[j-nsp] QFX DDOS Violations
Cristian Cardoso
cristian.cardoso11 at gmail.com
Wed Nov 30 08:41:42 EST 2022
Hi Johan
I experienced a similar issue in my evpn-vxlan environment on QFX5120-48y
switches. The DDOS alert occurred whenever a large number of VM migrations
occurred simultaneously in my environment, some times there were 20 VM's in
simultaneous migration and the DDOS alarmed.
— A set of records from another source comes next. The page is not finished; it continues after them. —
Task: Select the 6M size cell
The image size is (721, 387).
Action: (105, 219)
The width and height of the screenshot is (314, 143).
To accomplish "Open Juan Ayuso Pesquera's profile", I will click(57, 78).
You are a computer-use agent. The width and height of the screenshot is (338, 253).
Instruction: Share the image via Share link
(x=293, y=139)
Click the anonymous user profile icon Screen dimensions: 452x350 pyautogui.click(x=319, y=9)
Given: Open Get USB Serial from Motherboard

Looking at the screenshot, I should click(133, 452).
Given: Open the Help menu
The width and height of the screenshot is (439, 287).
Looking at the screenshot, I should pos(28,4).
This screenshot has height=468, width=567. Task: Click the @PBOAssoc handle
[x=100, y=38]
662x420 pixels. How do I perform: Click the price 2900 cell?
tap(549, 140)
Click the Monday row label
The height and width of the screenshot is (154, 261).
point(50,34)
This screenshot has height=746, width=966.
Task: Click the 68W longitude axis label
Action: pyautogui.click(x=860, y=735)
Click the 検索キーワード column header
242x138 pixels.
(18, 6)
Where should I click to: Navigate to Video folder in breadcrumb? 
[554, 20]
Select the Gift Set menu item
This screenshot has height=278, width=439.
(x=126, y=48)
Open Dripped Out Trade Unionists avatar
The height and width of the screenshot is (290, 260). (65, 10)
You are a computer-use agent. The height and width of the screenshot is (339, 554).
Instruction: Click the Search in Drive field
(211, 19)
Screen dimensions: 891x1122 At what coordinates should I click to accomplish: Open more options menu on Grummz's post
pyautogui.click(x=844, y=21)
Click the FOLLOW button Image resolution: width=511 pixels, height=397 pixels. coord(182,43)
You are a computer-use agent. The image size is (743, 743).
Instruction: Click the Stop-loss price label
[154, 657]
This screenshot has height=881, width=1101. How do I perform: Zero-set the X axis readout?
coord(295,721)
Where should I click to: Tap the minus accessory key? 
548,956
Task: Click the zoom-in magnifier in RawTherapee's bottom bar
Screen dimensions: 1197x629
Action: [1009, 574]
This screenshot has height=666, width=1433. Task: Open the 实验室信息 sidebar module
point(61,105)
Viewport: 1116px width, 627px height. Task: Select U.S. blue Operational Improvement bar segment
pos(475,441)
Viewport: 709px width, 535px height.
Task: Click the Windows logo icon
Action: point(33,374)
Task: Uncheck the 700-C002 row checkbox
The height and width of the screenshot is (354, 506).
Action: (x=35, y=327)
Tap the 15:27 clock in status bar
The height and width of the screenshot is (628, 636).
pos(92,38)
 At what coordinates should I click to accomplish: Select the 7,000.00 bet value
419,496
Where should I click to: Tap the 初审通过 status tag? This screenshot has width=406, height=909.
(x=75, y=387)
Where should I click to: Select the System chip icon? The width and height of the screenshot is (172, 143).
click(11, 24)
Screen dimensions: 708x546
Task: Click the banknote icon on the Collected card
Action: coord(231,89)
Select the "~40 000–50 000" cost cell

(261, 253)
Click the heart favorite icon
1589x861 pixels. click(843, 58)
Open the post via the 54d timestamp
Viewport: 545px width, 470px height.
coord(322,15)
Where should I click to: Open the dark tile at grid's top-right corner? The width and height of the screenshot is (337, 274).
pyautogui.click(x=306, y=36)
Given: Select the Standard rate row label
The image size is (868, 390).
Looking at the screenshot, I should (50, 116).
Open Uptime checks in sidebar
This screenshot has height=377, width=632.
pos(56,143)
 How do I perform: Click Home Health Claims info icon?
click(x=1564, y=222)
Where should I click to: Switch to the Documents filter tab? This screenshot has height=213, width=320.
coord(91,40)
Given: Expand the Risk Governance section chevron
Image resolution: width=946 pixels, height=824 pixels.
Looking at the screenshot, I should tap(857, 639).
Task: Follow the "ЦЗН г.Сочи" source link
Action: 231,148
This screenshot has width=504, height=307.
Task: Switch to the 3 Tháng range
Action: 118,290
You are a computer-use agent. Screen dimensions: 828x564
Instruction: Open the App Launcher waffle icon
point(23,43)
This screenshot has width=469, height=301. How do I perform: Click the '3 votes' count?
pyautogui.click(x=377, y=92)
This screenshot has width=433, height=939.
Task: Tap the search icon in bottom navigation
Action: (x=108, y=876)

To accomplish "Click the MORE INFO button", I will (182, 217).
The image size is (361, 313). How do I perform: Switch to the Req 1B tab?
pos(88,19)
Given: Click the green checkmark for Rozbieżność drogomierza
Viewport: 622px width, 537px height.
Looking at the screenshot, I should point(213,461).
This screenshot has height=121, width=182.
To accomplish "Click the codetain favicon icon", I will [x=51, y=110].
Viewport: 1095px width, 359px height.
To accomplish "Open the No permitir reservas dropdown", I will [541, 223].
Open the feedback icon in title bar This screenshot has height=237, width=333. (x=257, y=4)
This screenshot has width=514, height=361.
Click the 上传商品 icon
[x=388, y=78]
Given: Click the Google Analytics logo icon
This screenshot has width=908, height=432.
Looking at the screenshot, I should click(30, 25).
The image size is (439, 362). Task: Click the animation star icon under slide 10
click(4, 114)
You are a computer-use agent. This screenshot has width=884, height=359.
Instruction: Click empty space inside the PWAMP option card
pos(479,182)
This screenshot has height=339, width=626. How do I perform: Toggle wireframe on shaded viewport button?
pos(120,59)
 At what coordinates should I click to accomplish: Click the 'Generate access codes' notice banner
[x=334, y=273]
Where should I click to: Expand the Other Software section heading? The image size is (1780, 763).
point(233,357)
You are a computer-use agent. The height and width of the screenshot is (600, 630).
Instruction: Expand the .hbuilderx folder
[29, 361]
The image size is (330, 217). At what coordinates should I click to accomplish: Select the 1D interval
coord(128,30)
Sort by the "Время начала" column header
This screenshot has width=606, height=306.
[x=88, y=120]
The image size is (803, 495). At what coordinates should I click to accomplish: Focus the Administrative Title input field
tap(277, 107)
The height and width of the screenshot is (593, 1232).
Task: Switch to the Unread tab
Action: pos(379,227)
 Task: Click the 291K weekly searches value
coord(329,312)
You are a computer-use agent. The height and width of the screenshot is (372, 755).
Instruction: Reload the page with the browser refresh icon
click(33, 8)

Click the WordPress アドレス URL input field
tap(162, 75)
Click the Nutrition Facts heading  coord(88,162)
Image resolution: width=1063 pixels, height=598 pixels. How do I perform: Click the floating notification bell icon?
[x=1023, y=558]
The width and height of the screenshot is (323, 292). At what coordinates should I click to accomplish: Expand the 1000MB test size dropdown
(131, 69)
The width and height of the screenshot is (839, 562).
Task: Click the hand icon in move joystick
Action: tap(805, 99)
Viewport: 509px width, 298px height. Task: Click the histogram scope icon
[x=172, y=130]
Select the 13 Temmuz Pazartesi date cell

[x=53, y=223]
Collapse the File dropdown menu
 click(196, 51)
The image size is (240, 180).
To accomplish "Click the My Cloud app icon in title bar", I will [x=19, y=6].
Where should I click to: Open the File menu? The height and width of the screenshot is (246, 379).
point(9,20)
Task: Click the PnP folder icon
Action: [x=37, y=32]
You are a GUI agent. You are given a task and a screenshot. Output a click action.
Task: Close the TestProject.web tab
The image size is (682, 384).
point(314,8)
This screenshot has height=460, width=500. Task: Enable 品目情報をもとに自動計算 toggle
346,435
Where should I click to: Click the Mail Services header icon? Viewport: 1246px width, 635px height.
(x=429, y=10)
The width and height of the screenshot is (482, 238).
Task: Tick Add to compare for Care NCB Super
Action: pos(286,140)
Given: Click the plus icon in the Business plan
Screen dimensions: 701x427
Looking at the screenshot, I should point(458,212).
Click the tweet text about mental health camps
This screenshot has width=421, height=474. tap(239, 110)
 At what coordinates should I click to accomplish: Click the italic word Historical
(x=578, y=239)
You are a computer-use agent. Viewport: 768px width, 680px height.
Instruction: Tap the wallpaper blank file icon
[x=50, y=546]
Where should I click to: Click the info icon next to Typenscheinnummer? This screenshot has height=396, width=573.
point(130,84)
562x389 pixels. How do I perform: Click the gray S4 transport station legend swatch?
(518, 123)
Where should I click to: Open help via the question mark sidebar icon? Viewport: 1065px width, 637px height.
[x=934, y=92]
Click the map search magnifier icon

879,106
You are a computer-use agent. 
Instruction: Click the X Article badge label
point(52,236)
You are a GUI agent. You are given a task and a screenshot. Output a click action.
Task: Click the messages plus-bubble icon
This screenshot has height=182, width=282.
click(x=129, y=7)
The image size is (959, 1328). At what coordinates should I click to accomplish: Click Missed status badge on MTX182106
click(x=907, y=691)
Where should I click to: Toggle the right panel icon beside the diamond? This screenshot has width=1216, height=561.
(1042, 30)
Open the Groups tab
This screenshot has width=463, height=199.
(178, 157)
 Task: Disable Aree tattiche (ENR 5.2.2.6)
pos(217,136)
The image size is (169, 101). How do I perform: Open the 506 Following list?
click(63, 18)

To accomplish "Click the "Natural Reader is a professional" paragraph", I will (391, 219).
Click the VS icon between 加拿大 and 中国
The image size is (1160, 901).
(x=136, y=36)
To solve this, I set the following value in the configuration:
qfx5120> show configuration system ddos-protection protocols
vxlan {
aggregate {
bandwidth 10000;
burst 12000;
}
}
Em qua., 30 de nov. de 2022 às 07:16, john doe via juniper-nsp <
juniper-nsp at puck.nether.net> escreveu:
> Hi!
>
> The leaf switches are QFX5k and it seems to be lacking some of the command
> you mentioned. We don't have any problem with bgp sessions going down, the
> impact is only the payload inside vxlan.
>
> Protocol Group: VXLAN
>
> Packet type: aggregate (Aggregate for vxlan control packets)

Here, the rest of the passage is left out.